#### [RECORDS TO PROCESS]
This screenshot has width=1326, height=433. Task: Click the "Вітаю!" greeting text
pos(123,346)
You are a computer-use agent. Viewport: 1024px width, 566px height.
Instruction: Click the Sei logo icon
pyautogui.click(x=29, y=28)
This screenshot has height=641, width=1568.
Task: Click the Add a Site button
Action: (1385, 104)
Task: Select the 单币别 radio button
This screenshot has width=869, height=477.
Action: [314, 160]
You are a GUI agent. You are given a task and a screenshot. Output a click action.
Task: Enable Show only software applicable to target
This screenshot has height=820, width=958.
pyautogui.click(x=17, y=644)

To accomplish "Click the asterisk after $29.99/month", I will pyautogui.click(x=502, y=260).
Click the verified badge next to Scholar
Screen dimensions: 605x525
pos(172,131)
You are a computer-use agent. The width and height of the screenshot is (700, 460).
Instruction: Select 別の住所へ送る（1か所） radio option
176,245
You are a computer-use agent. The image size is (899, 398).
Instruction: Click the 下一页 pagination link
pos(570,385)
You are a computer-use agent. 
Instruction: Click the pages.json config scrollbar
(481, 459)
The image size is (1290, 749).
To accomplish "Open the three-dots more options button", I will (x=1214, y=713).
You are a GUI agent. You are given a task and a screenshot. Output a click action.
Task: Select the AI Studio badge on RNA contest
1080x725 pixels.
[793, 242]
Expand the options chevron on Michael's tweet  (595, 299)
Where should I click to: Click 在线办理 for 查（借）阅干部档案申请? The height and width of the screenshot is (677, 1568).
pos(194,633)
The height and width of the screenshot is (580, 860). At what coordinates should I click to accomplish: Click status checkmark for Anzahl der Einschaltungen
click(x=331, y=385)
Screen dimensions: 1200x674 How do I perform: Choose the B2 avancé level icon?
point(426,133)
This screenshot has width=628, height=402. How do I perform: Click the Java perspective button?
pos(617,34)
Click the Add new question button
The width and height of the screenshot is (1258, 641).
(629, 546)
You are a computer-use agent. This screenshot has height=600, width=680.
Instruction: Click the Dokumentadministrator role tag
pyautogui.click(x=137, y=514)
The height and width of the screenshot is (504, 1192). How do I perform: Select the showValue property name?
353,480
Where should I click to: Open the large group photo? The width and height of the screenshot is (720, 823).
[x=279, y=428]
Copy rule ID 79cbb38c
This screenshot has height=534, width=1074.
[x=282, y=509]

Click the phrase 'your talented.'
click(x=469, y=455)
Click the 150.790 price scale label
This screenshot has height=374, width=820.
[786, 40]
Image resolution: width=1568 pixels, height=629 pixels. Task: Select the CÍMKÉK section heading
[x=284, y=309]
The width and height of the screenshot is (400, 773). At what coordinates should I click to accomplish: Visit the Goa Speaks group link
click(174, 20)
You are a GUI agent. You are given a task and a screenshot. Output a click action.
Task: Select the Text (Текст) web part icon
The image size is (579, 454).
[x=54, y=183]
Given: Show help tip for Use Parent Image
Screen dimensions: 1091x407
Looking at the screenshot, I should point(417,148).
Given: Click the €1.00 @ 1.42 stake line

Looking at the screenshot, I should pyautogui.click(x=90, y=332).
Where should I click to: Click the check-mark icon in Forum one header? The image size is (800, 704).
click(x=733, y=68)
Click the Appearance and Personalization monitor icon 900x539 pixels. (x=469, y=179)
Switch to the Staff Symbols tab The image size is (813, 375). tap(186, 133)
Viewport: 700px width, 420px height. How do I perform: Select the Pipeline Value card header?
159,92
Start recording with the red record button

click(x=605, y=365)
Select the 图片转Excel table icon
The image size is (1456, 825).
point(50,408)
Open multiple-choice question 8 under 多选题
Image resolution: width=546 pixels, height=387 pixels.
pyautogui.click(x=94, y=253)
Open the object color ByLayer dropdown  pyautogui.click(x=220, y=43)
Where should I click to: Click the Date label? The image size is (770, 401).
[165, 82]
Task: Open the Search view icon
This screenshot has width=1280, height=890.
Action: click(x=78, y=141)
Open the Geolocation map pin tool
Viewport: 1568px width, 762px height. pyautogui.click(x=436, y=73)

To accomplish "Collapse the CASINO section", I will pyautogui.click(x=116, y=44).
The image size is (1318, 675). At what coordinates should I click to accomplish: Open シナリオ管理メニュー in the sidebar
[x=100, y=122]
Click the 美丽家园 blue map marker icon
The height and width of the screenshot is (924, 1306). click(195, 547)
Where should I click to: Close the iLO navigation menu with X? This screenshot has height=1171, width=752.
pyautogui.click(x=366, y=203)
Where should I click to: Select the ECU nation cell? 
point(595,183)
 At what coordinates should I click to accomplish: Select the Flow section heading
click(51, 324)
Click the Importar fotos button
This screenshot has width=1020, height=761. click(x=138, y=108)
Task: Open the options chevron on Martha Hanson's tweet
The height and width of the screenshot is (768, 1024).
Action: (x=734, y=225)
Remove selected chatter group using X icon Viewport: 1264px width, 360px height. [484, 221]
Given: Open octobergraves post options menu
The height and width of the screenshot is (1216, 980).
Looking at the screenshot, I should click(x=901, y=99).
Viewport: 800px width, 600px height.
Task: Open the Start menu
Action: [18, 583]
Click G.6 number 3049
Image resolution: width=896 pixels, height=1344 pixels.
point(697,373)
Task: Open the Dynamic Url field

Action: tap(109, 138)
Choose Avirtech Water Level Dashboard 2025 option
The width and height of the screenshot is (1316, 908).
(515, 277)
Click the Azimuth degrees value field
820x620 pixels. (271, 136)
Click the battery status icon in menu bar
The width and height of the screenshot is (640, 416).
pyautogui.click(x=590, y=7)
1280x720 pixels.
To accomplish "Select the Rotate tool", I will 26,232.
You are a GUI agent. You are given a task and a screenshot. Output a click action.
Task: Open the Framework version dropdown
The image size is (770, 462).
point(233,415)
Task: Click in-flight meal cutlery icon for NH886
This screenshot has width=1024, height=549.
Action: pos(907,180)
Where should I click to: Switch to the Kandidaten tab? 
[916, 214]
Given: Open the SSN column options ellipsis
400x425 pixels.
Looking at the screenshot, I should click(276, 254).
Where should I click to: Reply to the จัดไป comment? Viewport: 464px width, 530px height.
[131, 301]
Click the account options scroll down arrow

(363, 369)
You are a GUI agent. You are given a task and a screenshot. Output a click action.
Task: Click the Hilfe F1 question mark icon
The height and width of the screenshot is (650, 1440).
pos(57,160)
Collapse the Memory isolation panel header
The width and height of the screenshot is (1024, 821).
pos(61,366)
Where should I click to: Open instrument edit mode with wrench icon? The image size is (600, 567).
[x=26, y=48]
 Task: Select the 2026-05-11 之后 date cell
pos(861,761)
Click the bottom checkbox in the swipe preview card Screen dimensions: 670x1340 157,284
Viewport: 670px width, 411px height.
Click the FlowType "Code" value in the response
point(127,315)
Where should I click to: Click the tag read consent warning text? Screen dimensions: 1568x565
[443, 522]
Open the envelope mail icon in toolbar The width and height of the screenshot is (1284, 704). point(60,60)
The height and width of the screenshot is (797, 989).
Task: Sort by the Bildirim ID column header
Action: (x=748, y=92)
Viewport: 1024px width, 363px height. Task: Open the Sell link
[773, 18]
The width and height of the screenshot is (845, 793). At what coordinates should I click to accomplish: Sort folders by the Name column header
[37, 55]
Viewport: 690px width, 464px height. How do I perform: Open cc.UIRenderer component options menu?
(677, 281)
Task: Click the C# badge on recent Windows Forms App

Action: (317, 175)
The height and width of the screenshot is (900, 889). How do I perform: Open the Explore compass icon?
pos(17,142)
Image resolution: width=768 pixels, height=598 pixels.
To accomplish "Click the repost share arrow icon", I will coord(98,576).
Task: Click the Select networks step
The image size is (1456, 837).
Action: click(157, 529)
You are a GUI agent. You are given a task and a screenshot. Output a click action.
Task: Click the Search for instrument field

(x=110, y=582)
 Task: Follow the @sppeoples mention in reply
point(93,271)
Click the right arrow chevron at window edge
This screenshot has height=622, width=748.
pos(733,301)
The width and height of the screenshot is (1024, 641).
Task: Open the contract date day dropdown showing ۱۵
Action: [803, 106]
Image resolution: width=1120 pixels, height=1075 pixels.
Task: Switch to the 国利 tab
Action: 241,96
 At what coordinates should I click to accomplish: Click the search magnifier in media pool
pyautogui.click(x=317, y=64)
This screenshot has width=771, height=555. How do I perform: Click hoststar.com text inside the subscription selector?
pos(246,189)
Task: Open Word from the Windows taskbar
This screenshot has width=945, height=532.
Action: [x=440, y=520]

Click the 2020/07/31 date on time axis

#### [WORK INSTRUCTIONS]
Return each line of the data where the word "tweet" appears.

#### [SOLUTION]
Expand the options chevron on Michael's tweet  (595, 299)
Task: Open the options chevron on Martha Hanson's tweet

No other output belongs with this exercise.